Using UMAP instead of t-SNE

Opened this issue · 2 comments

Currently, Sprout uses t-SNE, which makes it harder to see the similarity of niche anime to others. UMAP might be stronger in preserving distances, and better for discovering cluster. Also not sure if PaCMAP, LargeVis, and Isomap can do the same thing (probs not for TriMAP and ForceAtlas2).
P.S. reference to other "MAL maps" https://github.com/igfod13/MALmap https://github.com/platers/MAL-Map

I did try out UMAP for building the atlas visualization. However, for me the results weren't that good or interpretable compared to t-SNE.

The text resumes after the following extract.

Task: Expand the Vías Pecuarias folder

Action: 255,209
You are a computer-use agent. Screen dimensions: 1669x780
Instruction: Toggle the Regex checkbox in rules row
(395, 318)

Most of the embeddings I would up with looked like this one: https://github.com/igfod13/MALmap

A big, dense, homogenous blob without much structure or interest. Although t-SNE does seem to trade off some accuracy, I found that it resulted in a much better looking embedding that was more interesting to browse around in.

which makes it harder to see the similarity of niche anime to others

This is true, but idk if it's t-SNE's fault per se. I set up my node sizing code back when I first built the atlas a couple of years ago. Since then, I've collected much more data but the sizing code hasn't been changed. This causes the most popular anime to be even larger on the visualization and drown out others.

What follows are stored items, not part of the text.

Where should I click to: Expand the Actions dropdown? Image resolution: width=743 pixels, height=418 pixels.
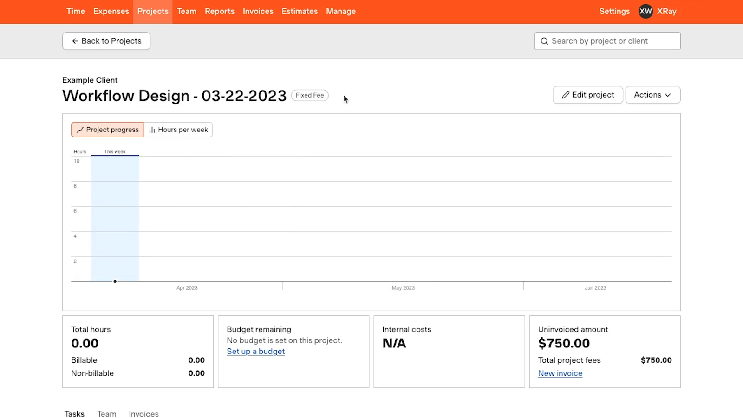pos(652,95)
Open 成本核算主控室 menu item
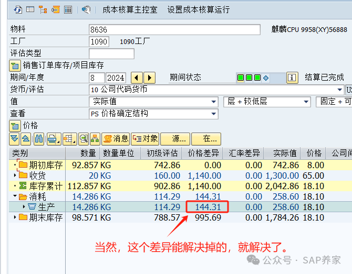This screenshot has width=352, height=274. point(130,9)
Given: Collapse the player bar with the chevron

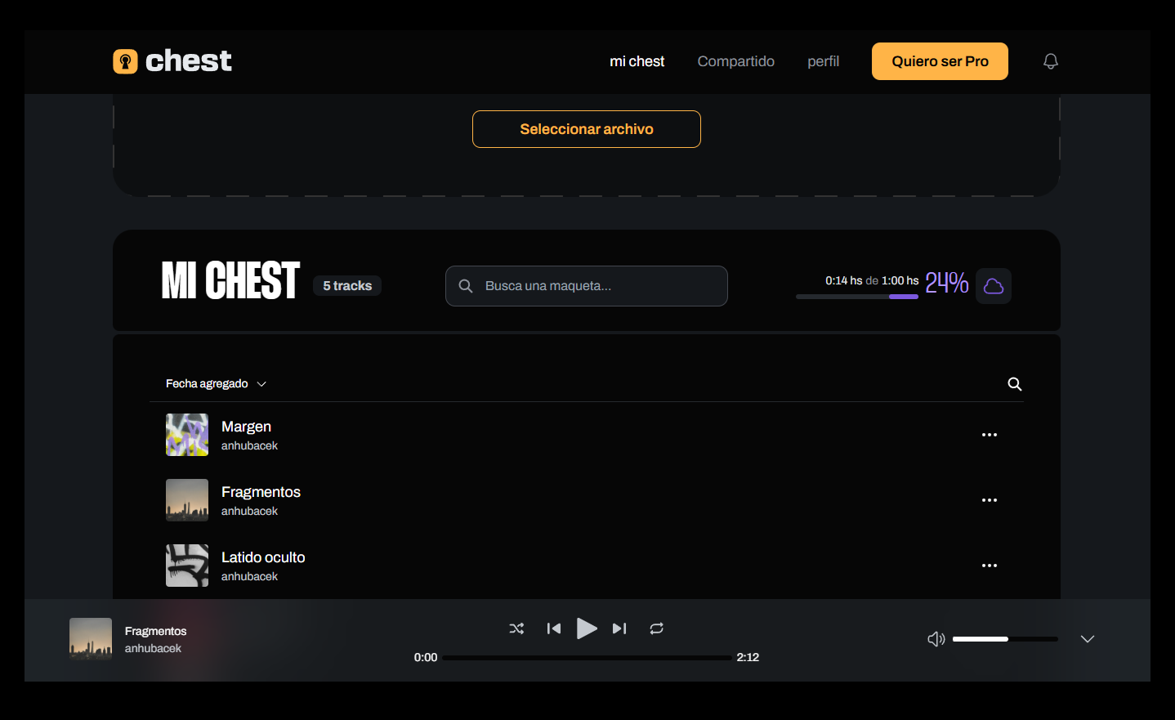Looking at the screenshot, I should click(1087, 638).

I'll look into the scaling of the vis and the sizing of individual nodes when I deploy the next version of the site. I actually trained up a whole new model with data up to a couple of months ago, but I was having some issues with the quality of the modle compared to what's currently live.

If you want to try it out, it's here: https://anime-preview.ameo.dev/

I'd be interested to hear your thoughts on recommendations for your own profile compared to live if you had time to try it out.

Here is one: assuming a person don't have MAL, and they pick the first few anime that comes to mind (espcially the niche ones) to see what else would be recommened. Such anime would be specifically "good" or "amazing" to them, but they should be able to rate the first algorithmically recommended anime on top of the list as "meh" or "bad" since they often do have bias for popular middle-of-the-road stuff.
I think a partial solution to the recommendation engine, other than just add negative weight based on popularity, is probably distill factors from anime. Amplifying the differences between different genres would help with niche genres and topics. I may be biased of buzzwording things like ICA and sparse matrix, since often niche anime is lumped with other niche anime, but clusters can still have general dimension.
P.S. Have you tried other visualization techniques for finding the sweet spot and emphasize differences rather than just lumping the most popular stuff in the center?